Description of the task
Rewrite every line of the records below as an item in a numbered list, omitting any blank lines.

Record list
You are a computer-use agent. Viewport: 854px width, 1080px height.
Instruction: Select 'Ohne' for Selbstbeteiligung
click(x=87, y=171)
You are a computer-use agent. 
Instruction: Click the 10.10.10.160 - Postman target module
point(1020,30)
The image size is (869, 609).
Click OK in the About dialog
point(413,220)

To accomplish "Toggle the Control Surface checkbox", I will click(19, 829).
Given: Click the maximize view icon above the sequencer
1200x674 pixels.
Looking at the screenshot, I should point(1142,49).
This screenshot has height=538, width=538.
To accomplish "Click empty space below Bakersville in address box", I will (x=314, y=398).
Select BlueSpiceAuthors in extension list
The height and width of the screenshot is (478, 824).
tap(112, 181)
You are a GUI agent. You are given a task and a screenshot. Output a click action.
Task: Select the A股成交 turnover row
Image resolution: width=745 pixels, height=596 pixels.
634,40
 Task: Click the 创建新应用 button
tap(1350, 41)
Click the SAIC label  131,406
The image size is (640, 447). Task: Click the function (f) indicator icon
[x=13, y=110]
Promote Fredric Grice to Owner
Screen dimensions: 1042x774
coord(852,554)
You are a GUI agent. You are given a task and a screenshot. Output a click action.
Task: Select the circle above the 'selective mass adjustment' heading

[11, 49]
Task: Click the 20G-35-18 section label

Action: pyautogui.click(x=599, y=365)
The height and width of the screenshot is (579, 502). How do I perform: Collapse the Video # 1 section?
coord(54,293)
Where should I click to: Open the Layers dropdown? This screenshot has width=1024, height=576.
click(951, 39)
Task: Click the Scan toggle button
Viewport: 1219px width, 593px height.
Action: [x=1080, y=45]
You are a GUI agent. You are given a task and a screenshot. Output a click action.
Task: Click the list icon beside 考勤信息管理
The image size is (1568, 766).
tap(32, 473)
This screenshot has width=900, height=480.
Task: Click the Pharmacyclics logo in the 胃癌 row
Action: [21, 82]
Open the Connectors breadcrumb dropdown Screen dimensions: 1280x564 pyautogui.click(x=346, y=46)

Result of the exercise
1. You are a computer-use agent. Viewport: 854px width, 1080px height.
2. Instruction: Select 'Ohne' for Selbstbeteiligung
3. click(x=87, y=171)
4. You are a computer-use agent. 
5. Instruction: Click the 10.10.10.160 - Postman target module
6. point(1020,30)
7. The image size is (869, 609).
8. Click OK in the About dialog
9. point(413,220)
10. To accomplish "Toggle the Control Surface checkbox", I will click(19, 829).
11. Given: Click the maximize view icon above the sequencer
12. 1200x674 pixels.
13. Looking at the screenshot, I should point(1142,49).
14. This screenshot has height=538, width=538.
15. To accomplish "Click empty space below Bakersville in address box", I will (x=314, y=398).
16. Select BlueSpiceAuthors in extension list
17. The height and width of the screenshot is (478, 824).
18. tap(112, 181)
19. You are a GUI agent. You are given a task and a screenshot. Output a click action.
20. Task: Select the A股成交 turnover row
21. Image resolution: width=745 pixels, height=596 pixels.
22. 634,40
23.  Task: Click the 创建新应用 button
24. tap(1350, 41)
25. Click the SAIC label  131,406
26. The image size is (640, 447). Task: Click the function (f) indicator icon
27. [x=13, y=110]
28. Promote Fredric Grice to Owner
29. Screen dimensions: 1042x774
30. coord(852,554)
31. You are a GUI agent. You are given a task and a screenshot. Output a click action.
32. Task: Select the circle above the 'selective mass adjustment' heading
33. [11, 49]
34. Task: Click the 20G-35-18 section label
35. Action: pyautogui.click(x=599, y=365)
36. The height and width of the screenshot is (579, 502). How do I perform: Collapse the Video # 1 section?
37. coord(54,293)
38. Where should I click to: Open the Layers dropdown? This screenshot has width=1024, height=576.
39. click(951, 39)
40. Task: Click the Scan toggle button
41. Viewport: 1219px width, 593px height.
42. Action: [x=1080, y=45]
43. You are a GUI agent. You are given a task and a screenshot. Output a click action.
44. Task: Click the list icon beside 考勤信息管理
45. The image size is (1568, 766).
46. tap(32, 473)
47. This screenshot has width=900, height=480.
48. Task: Click the Pharmacyclics logo in the 胃癌 row
49. Action: [21, 82]
50. Open the Connectors breadcrumb dropdown Screen dimensions: 1280x564 pyautogui.click(x=346, y=46)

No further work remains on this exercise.